▸ What is needed
Omit the pictures, please, and give each record below again exactly.
Data to examine below:
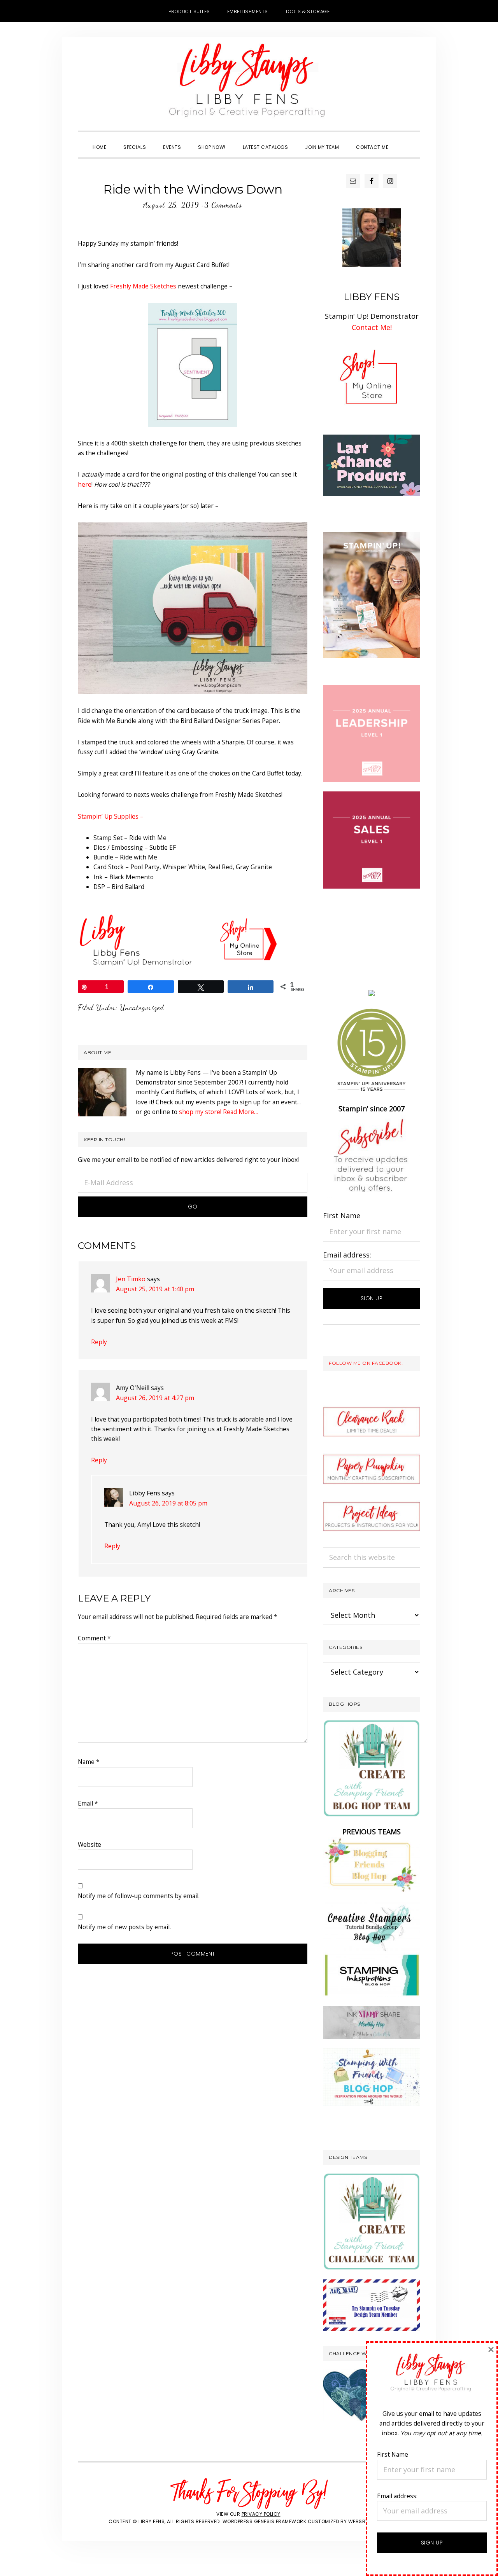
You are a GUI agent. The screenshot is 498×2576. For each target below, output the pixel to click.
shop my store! (200, 1111)
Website (89, 1844)
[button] (405, 140)
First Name (341, 1215)
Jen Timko (131, 1279)
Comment (94, 1638)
End of Data to examine.
▸ Answer to this problem
You are a GUI agent. The screenshot is 498×2576. For each target below, output the pixel to click.
shop my store! (200, 1111)
Website (89, 1844)
[button] (405, 140)
First Name (341, 1215)
Jen Timko (131, 1279)
Comment (94, 1638)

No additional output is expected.